Several thousand New York City employees, mostly firefighters, two-fifths of whom have not been vaccinated against COVID-19, marched on the Brooklyn Bridge on Monday to protest the vaccine demand announced by the city council last week.

• Read also: Mandatory vaccination for police and firefighters in New York

Are you asked if you have been vaccinated when you seek help? “No” to those who represent the “end of liberties,” US President Joe Biden and Democratic New York Mayor Bill de Blasio.

All city employees were called to walk across the Brooklyn Bridge and into City Hall, but the firefighters were the most numerous, identifiable by the T-shirts of their barracks, where the names of their colleagues who died in police stations in the September 11, 2001 attacks sometimes appeared.

France Press agency

France Press agency

According to the New York City Fire Department (FDNY), the vaccination rate was 60% among its employees on Monday (about 17,000 in total), well below the average for New York adults (84%).

Among the protesters, wary of journalists, and amid the many American flags and pro-Trump slogans, John, a 35-year-old firefighter, says he’s not against the vaccine, but against the fact that it’s mandatory. “I would never want anyone to feel pressured to reveal information about their health,” he said, declining to be named.

France Press agency

Adrian Williams, 43, an FDNY office worker, assures us that she won’t be vaccinated, even if it would cost her her job.

“I have to choose between my career and my life, and I’m going to choose my life,” she says, even though vaccines are considered very safe by all experts and side effects are mild in the process. “The vast majority of cases.

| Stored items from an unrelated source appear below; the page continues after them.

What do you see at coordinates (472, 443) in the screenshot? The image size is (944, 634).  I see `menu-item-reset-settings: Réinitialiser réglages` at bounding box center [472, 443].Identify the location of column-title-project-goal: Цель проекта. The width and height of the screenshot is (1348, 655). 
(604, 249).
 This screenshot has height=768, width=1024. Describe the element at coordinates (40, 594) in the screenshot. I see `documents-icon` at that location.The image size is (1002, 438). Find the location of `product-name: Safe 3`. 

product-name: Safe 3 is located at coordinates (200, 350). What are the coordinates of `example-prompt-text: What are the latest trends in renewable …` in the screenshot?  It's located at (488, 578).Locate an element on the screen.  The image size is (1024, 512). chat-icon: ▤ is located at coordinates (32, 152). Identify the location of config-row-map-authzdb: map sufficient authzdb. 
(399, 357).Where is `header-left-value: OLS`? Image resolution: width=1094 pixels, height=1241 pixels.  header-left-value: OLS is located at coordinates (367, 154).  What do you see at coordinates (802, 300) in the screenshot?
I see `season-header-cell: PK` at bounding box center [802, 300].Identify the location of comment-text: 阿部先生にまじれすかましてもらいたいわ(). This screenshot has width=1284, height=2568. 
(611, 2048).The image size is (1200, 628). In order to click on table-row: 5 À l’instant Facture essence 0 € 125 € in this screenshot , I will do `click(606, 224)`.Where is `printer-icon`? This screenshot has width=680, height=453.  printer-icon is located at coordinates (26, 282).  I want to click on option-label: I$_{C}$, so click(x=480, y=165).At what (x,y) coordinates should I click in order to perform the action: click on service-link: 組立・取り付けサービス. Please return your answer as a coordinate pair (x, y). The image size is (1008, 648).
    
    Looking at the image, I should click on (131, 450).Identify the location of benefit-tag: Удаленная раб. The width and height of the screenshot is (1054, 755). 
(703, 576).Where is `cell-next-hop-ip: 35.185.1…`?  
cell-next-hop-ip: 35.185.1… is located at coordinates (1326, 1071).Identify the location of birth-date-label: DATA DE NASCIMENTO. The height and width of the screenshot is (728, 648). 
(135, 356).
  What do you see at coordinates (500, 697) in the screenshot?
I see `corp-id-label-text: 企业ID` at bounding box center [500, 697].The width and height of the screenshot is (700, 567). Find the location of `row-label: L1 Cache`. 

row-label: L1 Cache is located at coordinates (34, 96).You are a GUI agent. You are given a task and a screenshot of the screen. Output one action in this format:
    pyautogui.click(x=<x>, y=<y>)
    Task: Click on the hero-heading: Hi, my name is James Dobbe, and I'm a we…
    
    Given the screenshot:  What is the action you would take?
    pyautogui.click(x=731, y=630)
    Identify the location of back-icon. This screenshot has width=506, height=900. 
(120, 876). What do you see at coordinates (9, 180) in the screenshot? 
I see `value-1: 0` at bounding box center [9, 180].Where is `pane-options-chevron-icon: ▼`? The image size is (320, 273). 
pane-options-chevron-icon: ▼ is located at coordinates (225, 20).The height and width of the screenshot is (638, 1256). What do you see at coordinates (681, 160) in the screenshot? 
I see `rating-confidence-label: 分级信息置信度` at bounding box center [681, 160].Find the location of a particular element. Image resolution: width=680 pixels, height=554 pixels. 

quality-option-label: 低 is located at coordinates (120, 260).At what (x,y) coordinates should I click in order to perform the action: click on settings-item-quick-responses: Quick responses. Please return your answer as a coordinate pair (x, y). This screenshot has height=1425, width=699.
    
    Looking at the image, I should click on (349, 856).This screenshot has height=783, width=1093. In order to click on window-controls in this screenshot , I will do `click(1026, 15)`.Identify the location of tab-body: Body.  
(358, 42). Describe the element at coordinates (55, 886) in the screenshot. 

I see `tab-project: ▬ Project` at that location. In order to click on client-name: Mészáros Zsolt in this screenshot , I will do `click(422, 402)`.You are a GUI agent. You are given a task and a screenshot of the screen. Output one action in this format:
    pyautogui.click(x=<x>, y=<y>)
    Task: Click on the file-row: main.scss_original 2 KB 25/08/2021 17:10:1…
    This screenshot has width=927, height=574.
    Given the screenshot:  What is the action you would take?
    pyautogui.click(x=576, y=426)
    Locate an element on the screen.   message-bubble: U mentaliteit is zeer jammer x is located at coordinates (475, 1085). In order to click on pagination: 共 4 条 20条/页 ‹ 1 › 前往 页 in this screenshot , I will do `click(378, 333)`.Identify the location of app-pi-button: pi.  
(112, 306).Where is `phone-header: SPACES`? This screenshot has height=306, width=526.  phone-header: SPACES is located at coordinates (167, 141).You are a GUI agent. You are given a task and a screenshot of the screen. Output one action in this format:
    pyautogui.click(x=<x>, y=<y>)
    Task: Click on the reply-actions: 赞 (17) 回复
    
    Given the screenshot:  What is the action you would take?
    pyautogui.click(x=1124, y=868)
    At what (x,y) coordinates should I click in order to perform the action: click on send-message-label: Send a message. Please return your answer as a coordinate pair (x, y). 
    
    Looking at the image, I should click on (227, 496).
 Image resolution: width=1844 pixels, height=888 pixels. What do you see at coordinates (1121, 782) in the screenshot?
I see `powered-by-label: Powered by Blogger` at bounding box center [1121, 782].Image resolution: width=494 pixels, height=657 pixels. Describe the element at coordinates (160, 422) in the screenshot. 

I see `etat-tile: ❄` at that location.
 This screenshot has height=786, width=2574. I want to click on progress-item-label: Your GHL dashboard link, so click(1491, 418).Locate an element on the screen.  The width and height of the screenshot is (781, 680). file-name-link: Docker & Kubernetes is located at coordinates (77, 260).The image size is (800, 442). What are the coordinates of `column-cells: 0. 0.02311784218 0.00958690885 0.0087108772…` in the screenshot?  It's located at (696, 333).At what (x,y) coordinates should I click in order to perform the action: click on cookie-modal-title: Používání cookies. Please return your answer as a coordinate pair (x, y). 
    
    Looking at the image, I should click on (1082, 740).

“But I shouldn’t be forced to make that choice,” she continued, saying she feared losing her job and “with nothing”, “after spending 19 years in the service.”

France Press agency

France Press agency

After teachers and caregivers in September, whose vaccination rate now exceeds 95%, New York has expanded the vaccination requirement to all 160,000 municipal employees, of whom 46,000 did not receive their first injection last week.

The town’s police union immediately announced that it would appeal the decision to the court.

To motivate the most hesitant, the city council has promised a reward of $500 on a payment receipt to those who will receive their first dose before October 29. After this period, the rebel will initially see his wages on hold.